O mito-Pessoa é a sombra inevitável do fantástico e justificado Pessoa-mito. É em nome deste que se pode e deve resistir à idolatria de que o primeiro é objecto. Mito da existência discreta que se ofereceu a todas as sensações, a todos os sentimentos, a todas as ideias, a todos os fantasmas de um mundo em mutação vertiginosa e que voluntariamente se crucificou nas suas contradições, redimindo-as pela invenção de poemas, claros como uma fotografia. Desse modo, cada um de nós as pode contemplar sem ser destruído por elas como ele o foi. Todos os poetas conferem aos sonhos ou pesadelos comuns a forma que os redime. Mas Pessoa insuflou nessa missão um suplemento sacrificial, tornando-se “ninguém” para que nós, ‘toda a gente’, pudéssemos visitar a sua barca de melancolia sem reparar, como ele, que a paisagem é uma colecção de imagens sem sentido e a viagem perdida de antemão. Tudo isto, porém, justificaria apenas que o tomássemos pelo grande poeta romântico que não tivemos, um Antero de Quental um pouco mais moderno, por exemplo, ou um Teixeira de Pascoaes menos difuso, e não pelo criador da Modernidade poética, se é a ele, como parece, que devemos a metamorfose da ideia mesma de Poesia. Em que consiste, realmente, o seu estatuto mítico de poeta da Modernidade?

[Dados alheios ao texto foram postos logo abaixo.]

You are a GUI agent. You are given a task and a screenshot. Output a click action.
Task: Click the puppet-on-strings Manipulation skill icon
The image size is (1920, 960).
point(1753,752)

Pode discutir-se se Fernando Pessoa é ou não, com Camões, ‘o maior’ poeta de língua portuguesa. O que é difícil é contestar que a sua poesia seja uma “poesia-outra”, a primeira, entre nós, que vive, ao mesmo tempo, da agonia da imagem do Poeta como criador soberano da sua poesia e da Poesia como pura modulação do sentimento e da emoção espontâneos. Sentimentos, emoções e expressão ‘comunicavam’ quando o Poeta se sentia não apenas um “eu” inspirado, mas um eu “eleito”, imaginando uma ponte directa entre as suas emoções e o verbo que as modula. Pessoa retirou essa ponte, fez desse exercício a sua “arte poética” e não há ninguém que leia letra redonda no nosso país que não saiba de cor o famigerado ‘o poeta é um fingidor’ etc., esquecendo, em geral, que essa arte poética significava, para quem assim se exprimia, o impossível sonho de uma “poesia sem fingimento”. Quer dizer, um contacto entre o homem e a sua verdade, ou antes, entre o homem e a Verdade, no plano das sensações, dos sentimentos, das emoções e das ideias, tão misterioso como o que une o animal à natureza e que só a nós, seres conscientes, nos é vedado. E por nos ser vedado somos, queiramo-lo ou não, “naturalmente infelizes”, infelizes por não sermos “naturais”, como o gato que brinca na rua como se fosse na cama. Ou então, “imaginariamente felizes”, como Caeiro, despindo-se de si, palavras e ideias, para se deitar na erva quente da realidade. Este é o fundamento único da visão de Pessoa e parece impossível como uma visão, ao mesmo tempo tão desolada e tão intelectual, pôde servir de pedestal ao “mito-Pessoa”. Temos de concluir que tal visão, simples por complexa, encontra algum eco na experiência humana comum para nos ter convertido em ouvintes emocionados de uma música que integra no seu ritmo a compaixão pela “solitude” das estrelas ou a nostalgia pelo pequeno navio que entra na barra do Tejo carregado dos nossos sonhos impossíveis de fundadores de Império. Na verdade, não é a solidão das estrelas, nem o barco anónimo, nem objecto algum, que importam ao poeta de “Tabacaria” ou da “Ode Marítima”, mas a ocasião que lhe oferecem de se descobrir, olhando-os, “ser consciente da sua própria finitude infinita”, prisioneiro do labirinto do Tempo». In Eduardo Lourenço, Fernando Pessoa, Rei da Nossa Baviera, Gradiva, 2008, ISBN 978-989-616-242-9.